Deuxièmement, mettre en œuvre le principe du "Dites-le nous une fois". Ce principe vise à ce que chaque donnée ne soit recueillie qu’une seule fois auprès de l’usager, puis réutilisée de manière sécurisée et pertinente par l’ensemble des administrations concernées. L’objectif est double : simplifier les démarches pour les usagers et renforcer l’efficacité du service public.

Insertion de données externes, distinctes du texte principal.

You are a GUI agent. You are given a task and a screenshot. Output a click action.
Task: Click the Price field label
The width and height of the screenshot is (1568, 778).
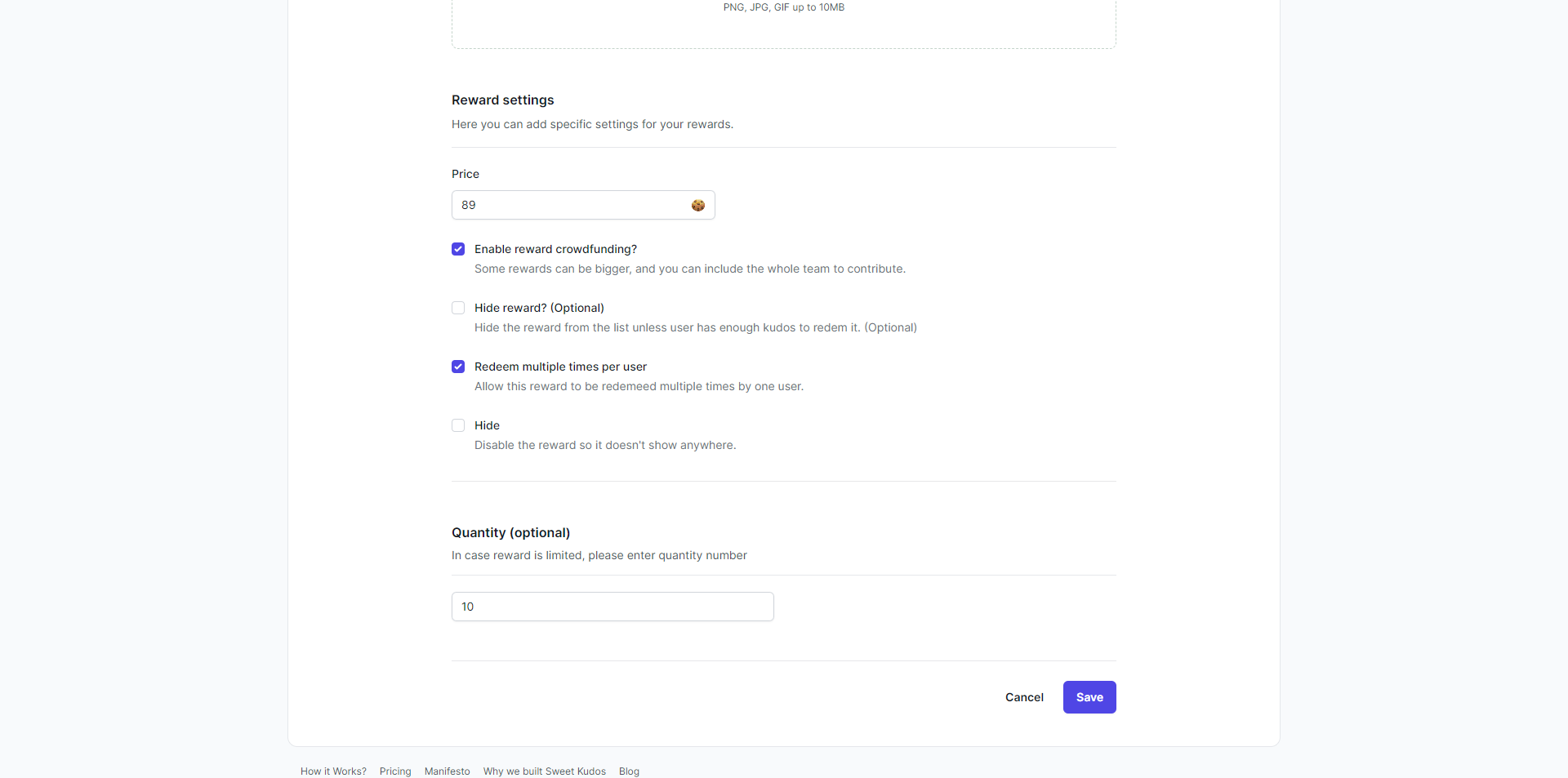(x=466, y=174)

Dans le champ de la recherche et de l’enseignement supérieur, cette ambition se traduit très concrètement. Pour les étudiants et doctorants, cela signifie la fin des démarches répétitives et des multiples dépôts de justificatifs (statut étudiant, bourse, documents administratifs, etc.) auprès de différents services : demandes d’allocations, titres de transport, logements, etc. Les informations déjà connues d’une administration pourront être automatiquement mobilisées par une autre. Pour les équipes de recherche, l’enjeu est tout aussi déterminant. Les chercheurs, enseignants-chercheurs, ingénieurs et personnels d’appui n’auront plus à ressaisir les mêmes données dans une multitude de systèmes d’information non interconnectés, qu’il s’agisse des appels à projets, des évaluations ou des rapports d’activité. Les unités de recherche et les établissements gagneront ainsi un temps considérable, en évitant les reconstitutions manuelles de données financières, scientifiques ou de ressources humaines issues de sources dispersées. Cette rationalisation réduira non seulement la charge administrative, mais aussi les risques d’erreur et d’incohérence.
Cette mise en cohérence repose sur l’adoption de standards communs pour la description, la structuration et la qualification des données, élaborés et maintenus dans le cadre d’une gouvernance partagée entre les acteurs concernés. Autrement dit, il s’agit de bâtir un langage commun de la donnée, compris et utilisé par tous les systèmes et à tous les niveaux : établissements, tutelles, agences et administrations partenaires. En résumé, cette stratégie de gouvernance des données institutionnelles repose sur un principe simple : des données fiables, standardisées et partagées de manière fluide constituent le socle commun utile à tous : scientifiques, administratifs et décideurs.